Wer schon einmal an einem leichten Hang mit einem Rasenmäher zu Gange war, der weiß, dass das trotz Radantrieb einiges an Kraft erfordert. An steileren Böschungen muss die Motorsense ran. Doch das ist wegen der mangelnden Standsicherheit kein Vergnügen.

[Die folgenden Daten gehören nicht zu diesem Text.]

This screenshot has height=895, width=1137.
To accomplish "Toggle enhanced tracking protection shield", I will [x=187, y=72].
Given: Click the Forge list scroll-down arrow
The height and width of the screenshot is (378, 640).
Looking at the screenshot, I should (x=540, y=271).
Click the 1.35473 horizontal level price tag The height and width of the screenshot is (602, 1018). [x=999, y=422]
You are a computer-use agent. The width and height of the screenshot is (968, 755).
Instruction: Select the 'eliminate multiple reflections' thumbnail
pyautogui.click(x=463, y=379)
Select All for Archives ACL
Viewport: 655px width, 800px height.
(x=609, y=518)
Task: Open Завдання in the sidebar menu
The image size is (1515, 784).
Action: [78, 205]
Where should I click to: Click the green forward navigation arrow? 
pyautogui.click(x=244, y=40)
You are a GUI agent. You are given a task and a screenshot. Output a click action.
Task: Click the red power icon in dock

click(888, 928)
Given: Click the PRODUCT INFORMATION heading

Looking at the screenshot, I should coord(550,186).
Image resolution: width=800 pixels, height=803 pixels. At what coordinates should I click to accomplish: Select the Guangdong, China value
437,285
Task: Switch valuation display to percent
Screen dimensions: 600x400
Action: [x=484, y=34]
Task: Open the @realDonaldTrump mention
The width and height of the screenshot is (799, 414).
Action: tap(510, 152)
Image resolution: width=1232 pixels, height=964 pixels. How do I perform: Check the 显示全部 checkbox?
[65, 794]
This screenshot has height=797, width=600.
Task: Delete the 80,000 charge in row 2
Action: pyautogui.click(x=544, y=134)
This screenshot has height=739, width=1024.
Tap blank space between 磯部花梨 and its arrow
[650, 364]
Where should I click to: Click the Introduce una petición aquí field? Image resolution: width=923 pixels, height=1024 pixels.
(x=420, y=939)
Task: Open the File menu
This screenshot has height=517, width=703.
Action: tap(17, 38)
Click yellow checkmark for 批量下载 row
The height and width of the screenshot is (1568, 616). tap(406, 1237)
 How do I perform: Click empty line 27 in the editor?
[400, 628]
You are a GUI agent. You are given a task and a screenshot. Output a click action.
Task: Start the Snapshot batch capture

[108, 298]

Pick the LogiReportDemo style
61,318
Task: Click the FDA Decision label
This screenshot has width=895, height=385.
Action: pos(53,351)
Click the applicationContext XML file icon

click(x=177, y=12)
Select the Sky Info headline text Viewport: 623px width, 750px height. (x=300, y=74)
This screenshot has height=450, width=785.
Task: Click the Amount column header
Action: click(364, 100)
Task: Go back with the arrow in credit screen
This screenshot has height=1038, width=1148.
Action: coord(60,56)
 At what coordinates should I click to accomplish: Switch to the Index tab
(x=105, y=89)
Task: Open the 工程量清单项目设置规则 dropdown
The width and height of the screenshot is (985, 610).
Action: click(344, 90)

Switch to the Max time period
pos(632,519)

Das wissen die Straßenwärter nur allzu gut. Sie müssen zudem große Flächen bewirtschaften. Um den Männern die Arbeit zu erleichtern, hat sich die Landesstraßenmeisterei in Elsterwerda einen Böschungsmäher zugelegt. Per Funkfernsteuerung hat Straßenwärter Marcel Babbe die Mähraupe dieser Tage am Haidchensberg bei Bad Liebenwerda durch hohes Gras und dichtes Kraut an der Bundesstraße geschickt. Das Schlegelmähwerk, eine rotierende Walze mit Messern, arbeitet sich kräftig durch das Grün. Manchmal ist auch ein zweiter Anlauf erforderlich.

Raupenmäher marschiert auch ins Gebüsch

Wie der Straßenwärter erläutert, könne der Böschungsmäher auch dort eingesetzt werden, wo die Radfahrzeuge der Straßenmeisterei keine Chance mehr haben und es manuell eine Herausforderung ist. Die Mähraupe zum Preis eines sehr guten Kompaktwagens sei bis zu einer Böschungsneigung von 45 Grad einsetzbar.
Weil nicht so oft gemäht wird, machen sich auch Gehölze breit. Dann werde der Buschhacker als Anbaugerät montiert und durchgeschickt. Zurück bleibe wie bei den großen Maschinen nur noch Mulch. Der Böschungsmäher sei, so Marcel Babbe, auch eine Erleichterung gegenüber dem oft noch üblichen, von Hand geführten Balkenmäher.